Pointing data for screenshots
((
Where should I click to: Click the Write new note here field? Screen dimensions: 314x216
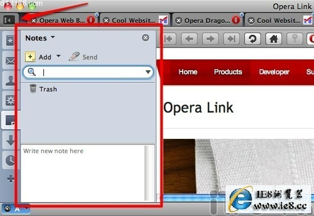(x=83, y=173)
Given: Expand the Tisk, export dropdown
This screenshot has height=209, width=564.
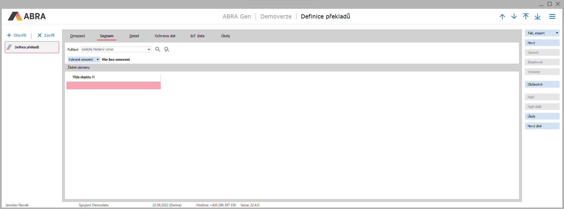Looking at the screenshot, I should tap(557, 33).
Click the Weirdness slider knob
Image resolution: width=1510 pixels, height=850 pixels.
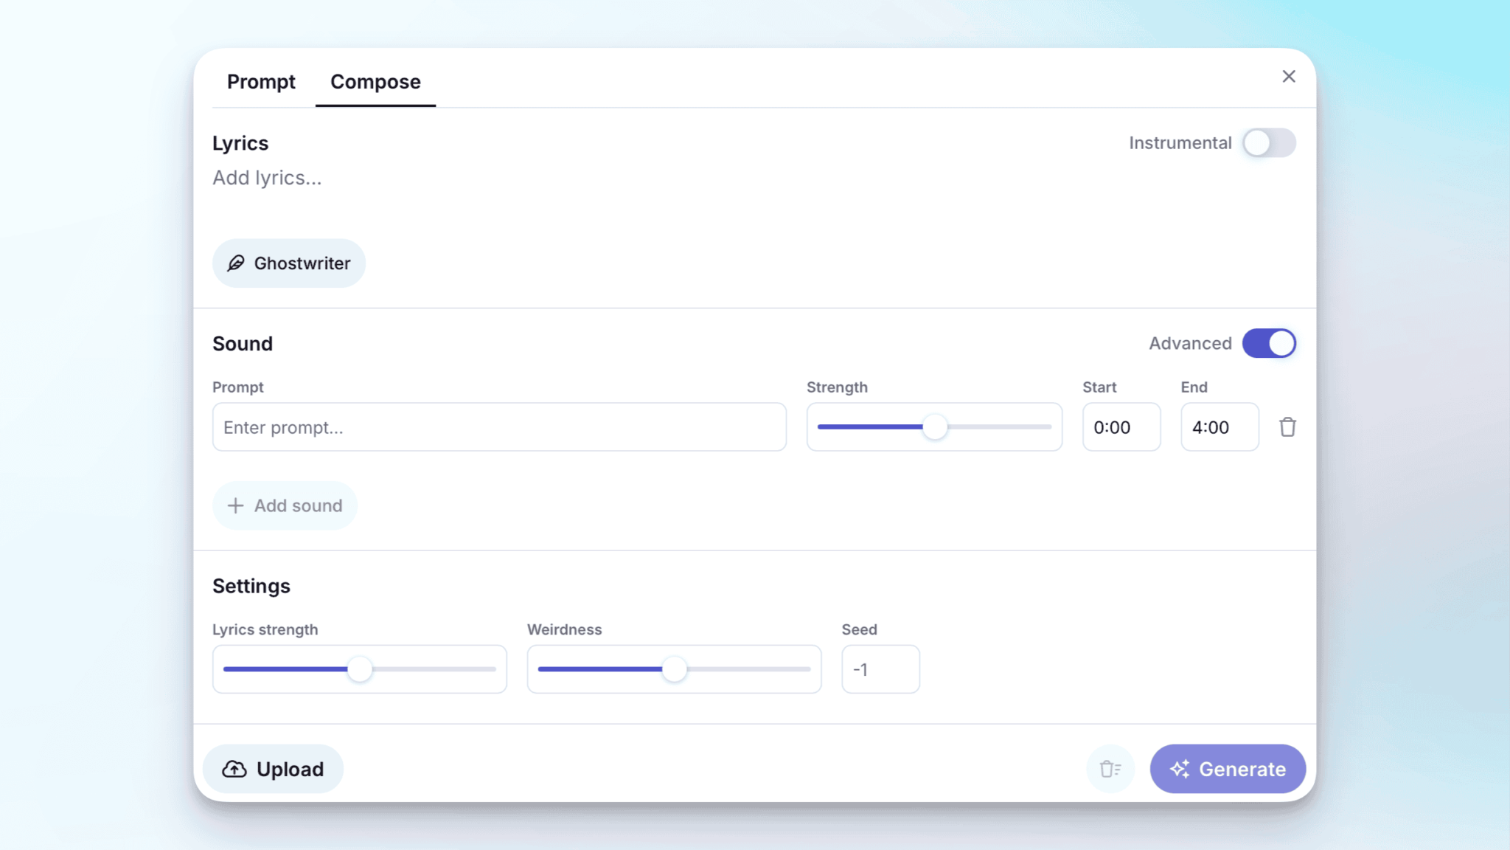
))
_Your instructions_
Recast the lines of the listing above as a numbered list, skipping blank lines. Leave the pictures out of your answer.

_The result_
1. Where should I click to: Click the Write new note here field? Screen dimensions: 314x216
2. (x=83, y=173)
3. Given: Expand the Tisk, export dropdown
4. This screenshot has height=209, width=564.
5. Looking at the screenshot, I should tap(557, 33).
6. Click the Weirdness slider knob
7. Image resolution: width=1510 pixels, height=850 pixels.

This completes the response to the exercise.